----- Record extracts

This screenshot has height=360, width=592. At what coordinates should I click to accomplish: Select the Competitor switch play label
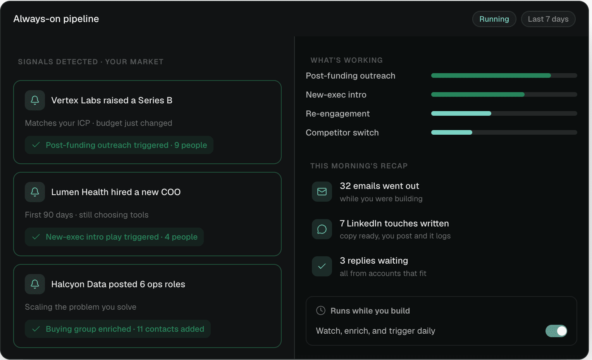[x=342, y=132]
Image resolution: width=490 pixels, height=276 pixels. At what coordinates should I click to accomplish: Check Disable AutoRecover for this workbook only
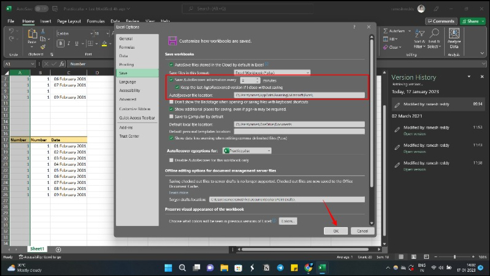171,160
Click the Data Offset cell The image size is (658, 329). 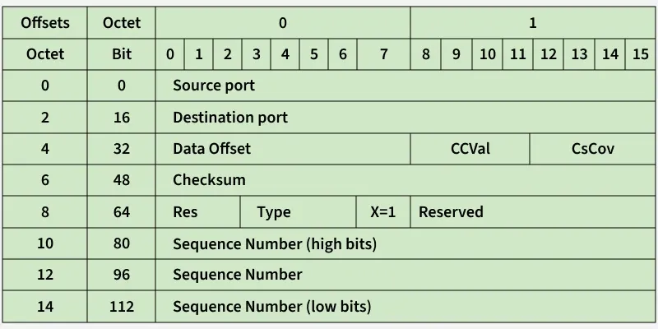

----------

> Assignment:
Reproduce all the data as it stands. The pictures are not part of the copy.

> Answer for the task:
This screenshot has height=360, width=592. At what coordinates should I click to accomplish: Select the Competitor switch play label
[x=342, y=132]
Image resolution: width=490 pixels, height=276 pixels. At what coordinates should I click to accomplish: Check Disable AutoRecover for this workbook only
171,160
Click the Data Offset cell The image size is (658, 329). 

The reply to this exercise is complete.